WORK TO BE COMPLETED:
Count the lines in the records below that contain the word "location". Reply with the number alone.

[BEGIN]

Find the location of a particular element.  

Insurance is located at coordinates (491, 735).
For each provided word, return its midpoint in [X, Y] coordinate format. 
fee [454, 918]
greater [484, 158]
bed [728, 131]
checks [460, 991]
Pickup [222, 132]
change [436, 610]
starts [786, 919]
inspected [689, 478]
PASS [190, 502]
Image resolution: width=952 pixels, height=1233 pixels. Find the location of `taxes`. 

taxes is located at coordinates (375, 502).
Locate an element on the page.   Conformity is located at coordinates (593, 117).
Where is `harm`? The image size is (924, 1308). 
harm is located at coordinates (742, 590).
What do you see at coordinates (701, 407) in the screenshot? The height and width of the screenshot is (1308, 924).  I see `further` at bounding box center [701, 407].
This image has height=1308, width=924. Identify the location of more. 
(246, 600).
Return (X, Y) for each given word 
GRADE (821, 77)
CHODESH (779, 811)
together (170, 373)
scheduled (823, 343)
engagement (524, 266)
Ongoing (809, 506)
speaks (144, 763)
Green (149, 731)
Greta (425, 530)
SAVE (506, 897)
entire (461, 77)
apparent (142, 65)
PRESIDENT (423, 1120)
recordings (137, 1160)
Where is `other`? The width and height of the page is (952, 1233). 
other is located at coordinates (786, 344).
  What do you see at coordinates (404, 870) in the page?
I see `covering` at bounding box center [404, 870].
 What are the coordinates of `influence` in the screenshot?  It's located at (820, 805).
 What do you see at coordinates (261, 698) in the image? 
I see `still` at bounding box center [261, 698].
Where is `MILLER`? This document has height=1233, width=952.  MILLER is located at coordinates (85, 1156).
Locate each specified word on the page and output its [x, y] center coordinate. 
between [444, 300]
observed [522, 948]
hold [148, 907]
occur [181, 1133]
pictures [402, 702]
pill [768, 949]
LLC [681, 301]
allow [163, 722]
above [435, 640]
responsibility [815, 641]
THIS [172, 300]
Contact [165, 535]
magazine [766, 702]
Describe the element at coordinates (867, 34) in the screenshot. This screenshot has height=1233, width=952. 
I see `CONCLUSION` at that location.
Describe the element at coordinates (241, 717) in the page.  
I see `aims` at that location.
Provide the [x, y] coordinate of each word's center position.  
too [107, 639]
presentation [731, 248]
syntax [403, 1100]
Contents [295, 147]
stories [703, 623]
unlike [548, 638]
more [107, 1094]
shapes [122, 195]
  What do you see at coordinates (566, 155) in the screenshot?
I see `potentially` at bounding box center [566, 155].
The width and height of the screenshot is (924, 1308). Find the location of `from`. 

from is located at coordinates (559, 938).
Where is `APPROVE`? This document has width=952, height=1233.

[END]

SOLUTION:
6